Voici le jour glorieux : la lumière succède aux ténèbres, la résurrection à la mort. Que la joie fasse place à la tristesse ; car la gloire est plus grande que ne fut l'ignominie. L'ombre fuit devant la vérité, l'antique loi devant la nouvelle; la consolation a remplacé le deuil.
Venez fêter la Pâque nouvelle; que les membres espèrent pour eux-mêmes la gloire qui déjà brille en leur chef. Notre nouvelle Pâque, c'est le Christ, lui qui souffrit pour nous, Agneau sans tache.
L'ennemi qui rôde autour de nous avait saisi sa proie; le Christ la lui arrache. C'est la victoire que figurait Samson, lorsqu'il déchira le lion furieux; et David, jeune et robuste, lorsqu'il sauva le troupeau de son père des griffes du lion et de la dent de l'ours.
Samson immolant par sa mort ses nombreux ennemis, présageait encore le Christ, dont la mort a été la victoire; Samson, dont le nom exprime le Soleil, rappelle le Christ, lumière des élus que sa grâce illumine.
Sous le pressoir sacré de la croix, la grappe s'épanche dans le sein de l'Eglise bien-aimée; exprimé par la violence, le vin coule, et sa liqueur plonge dans une joyeuse ivresse les prémices de la gentilité.

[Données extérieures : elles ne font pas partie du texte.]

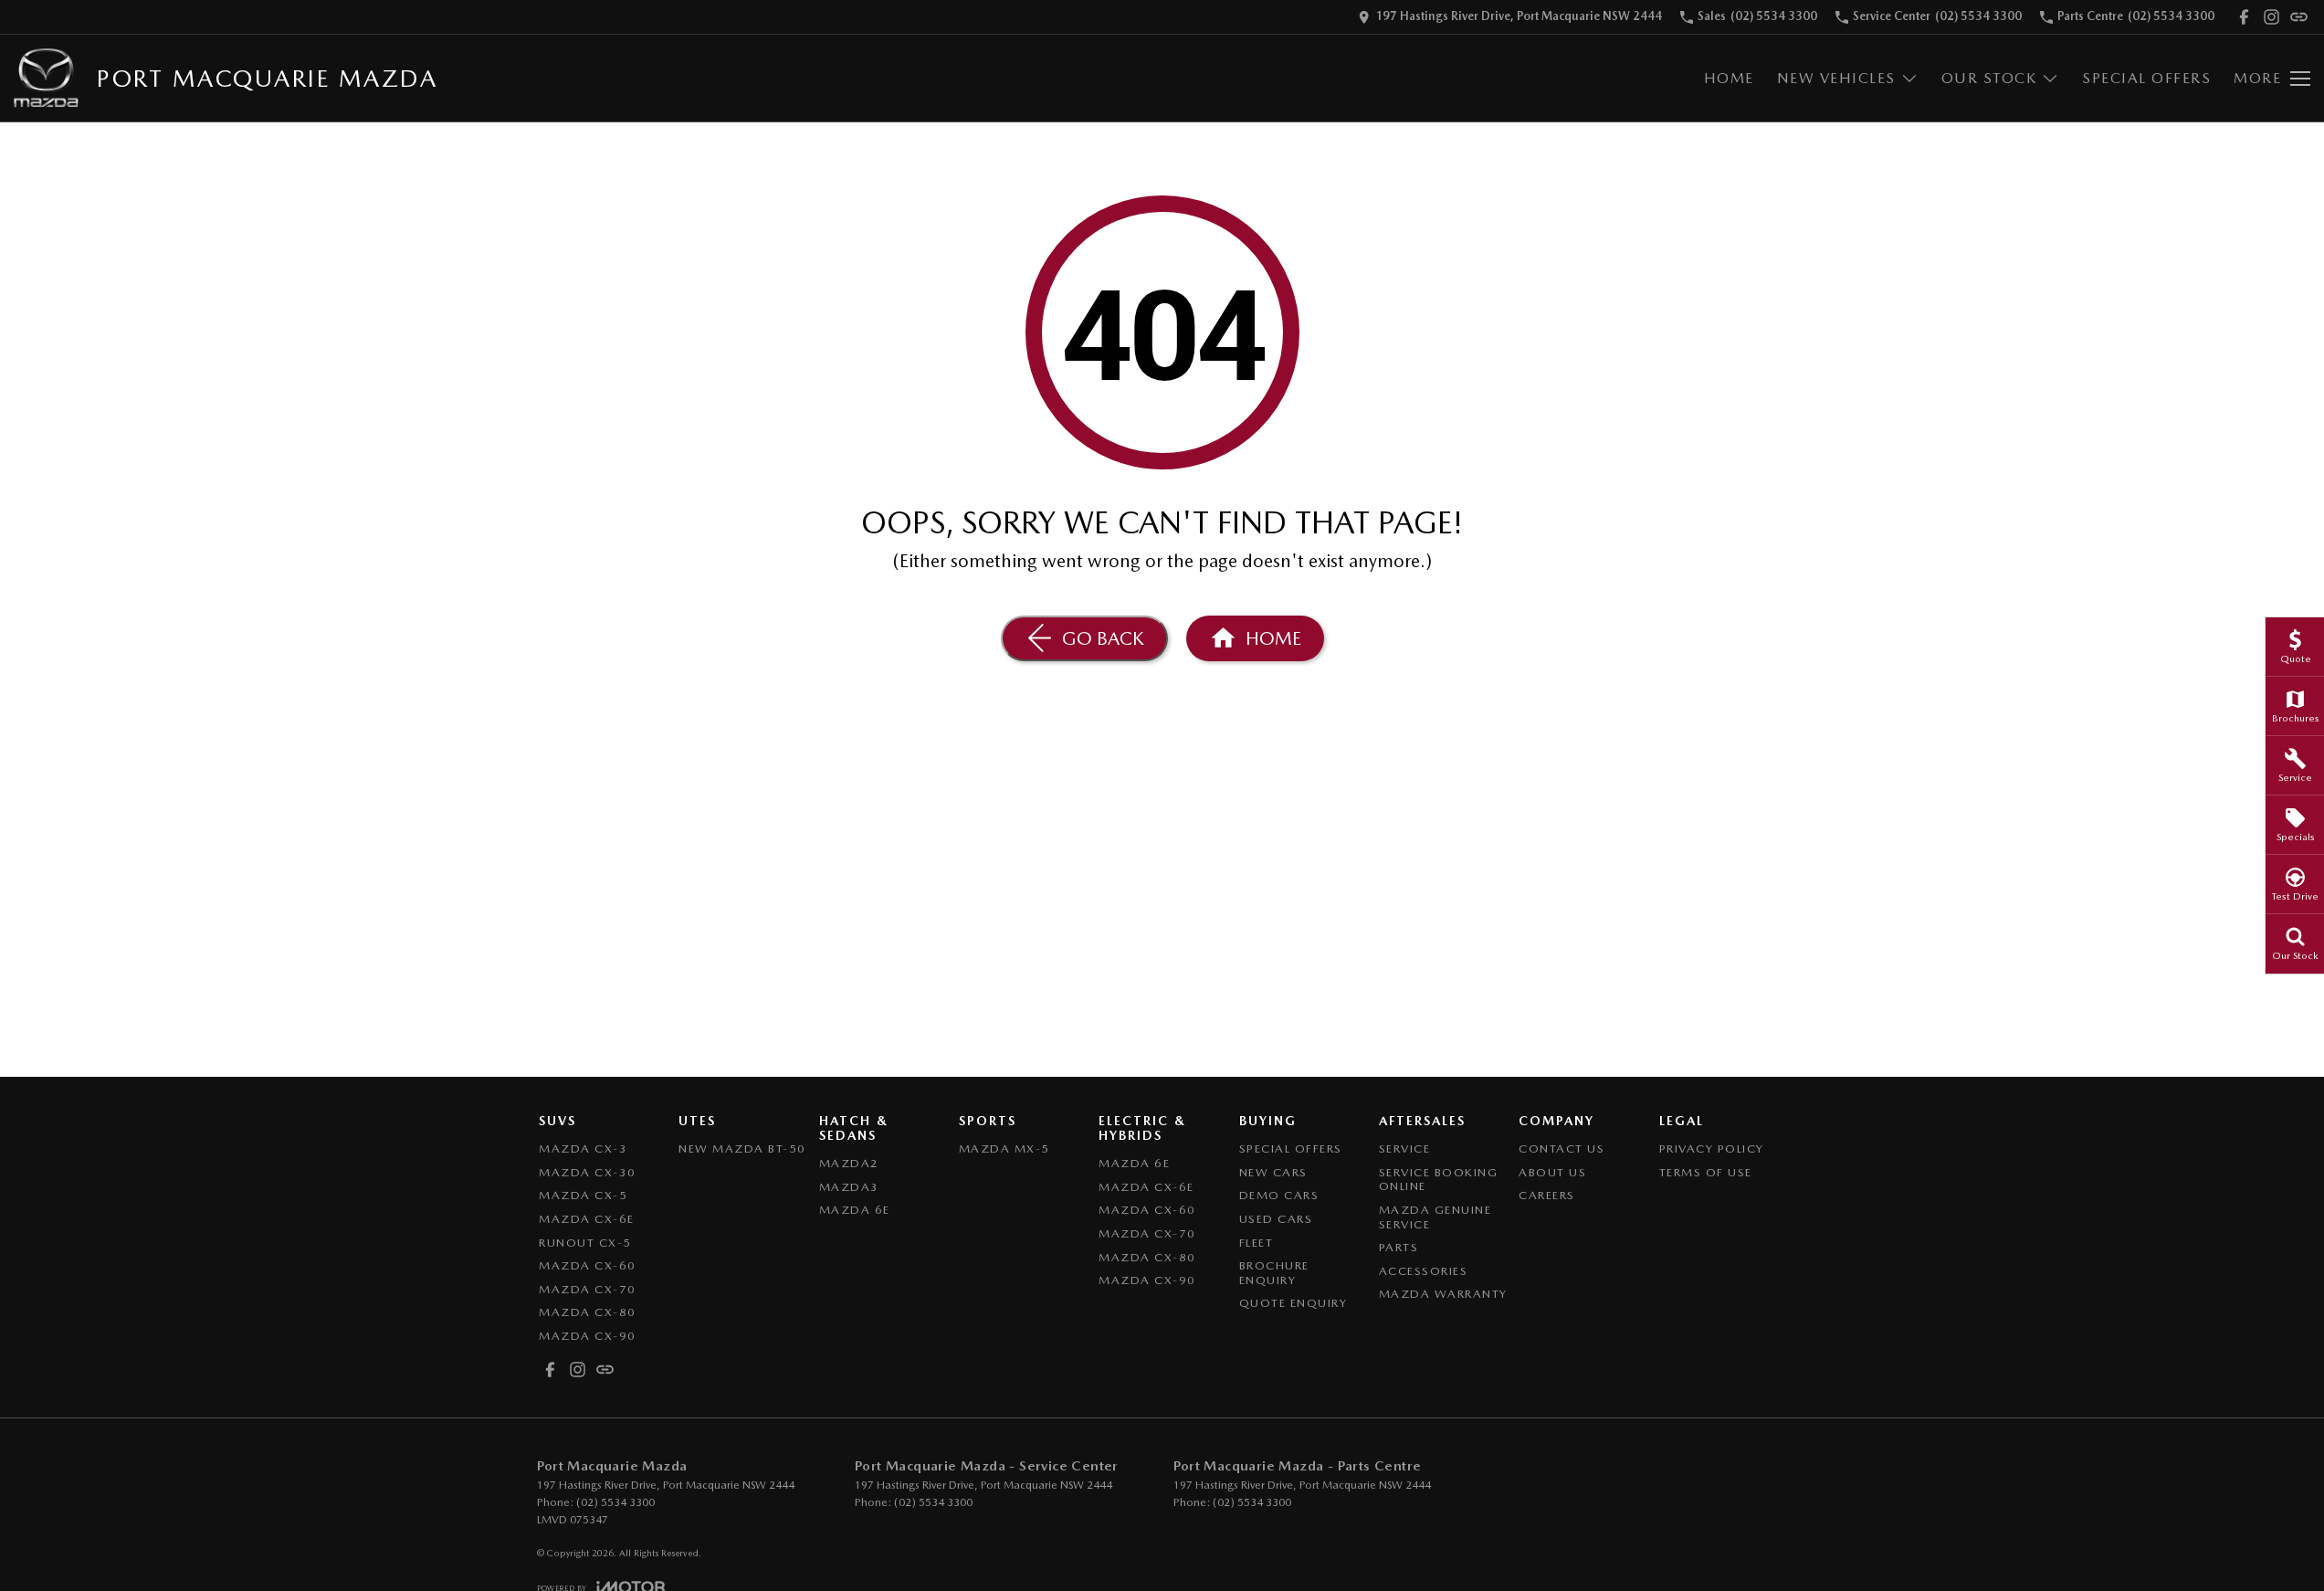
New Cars (1273, 1172)
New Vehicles (1836, 78)
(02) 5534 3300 (615, 1502)
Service (1405, 1148)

Le sac lacéré par tant de blessures devient un ornement royal : cette chair qui a vaincu la souffrance est transformée en une parure de gloire.
Pour avoir immolé le roi, le juif a perdu le royaume ; nouveau Caïn, il est exposé en exemple, et le signe dont il est marqué ne s’effacera pas.

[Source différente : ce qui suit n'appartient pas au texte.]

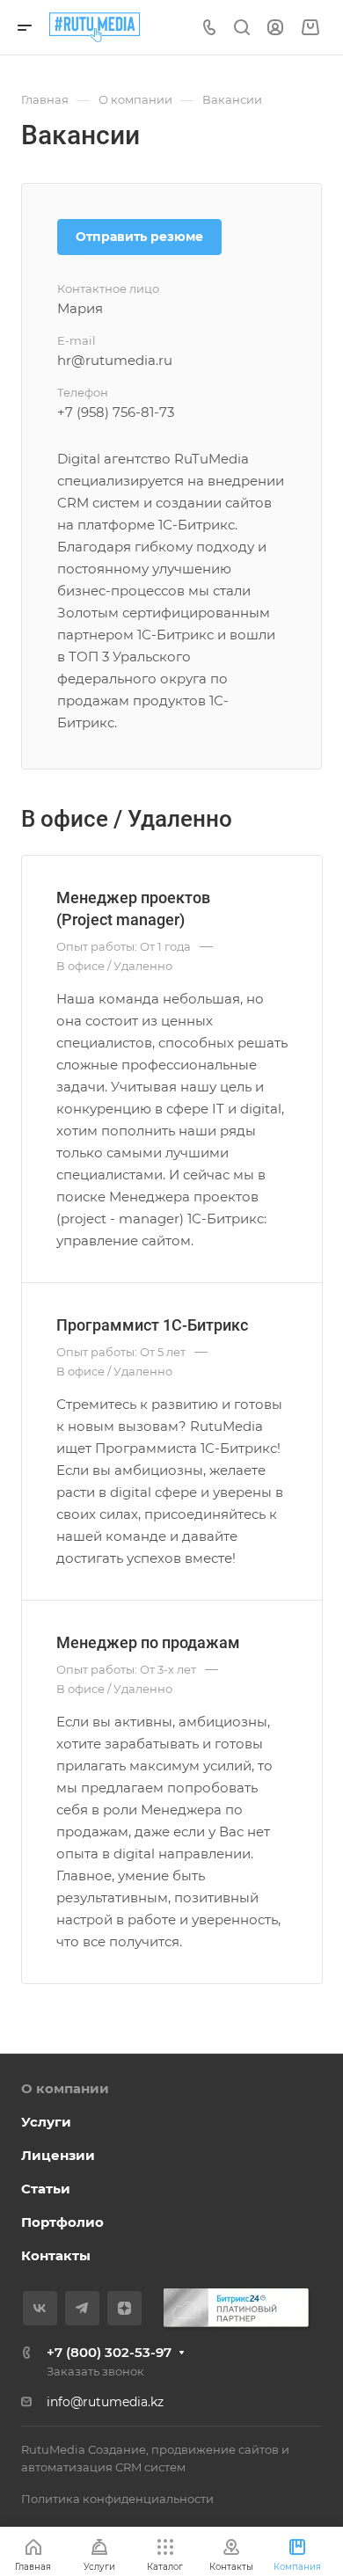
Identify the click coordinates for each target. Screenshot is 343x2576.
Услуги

La pierre qu'il a rejetée et réprouvée est maintenant la pierre élue ; posée à la tête de l'angle, elle y brille comme un trophée. Par elle le péché est ôté, mais non la nature ; elle donne à l'homme un nouvel être, et réunis par elle, les deux peuples n'en forment plus qu'un seul.
Donc soit gloire au Chef, et concorde entre les membres ! Amen.
(Une des belles séquences de Pâques d’Adam de Saint-Victor, que Dom Guéranger donne à lire en ce jour dans son Année liturgique.)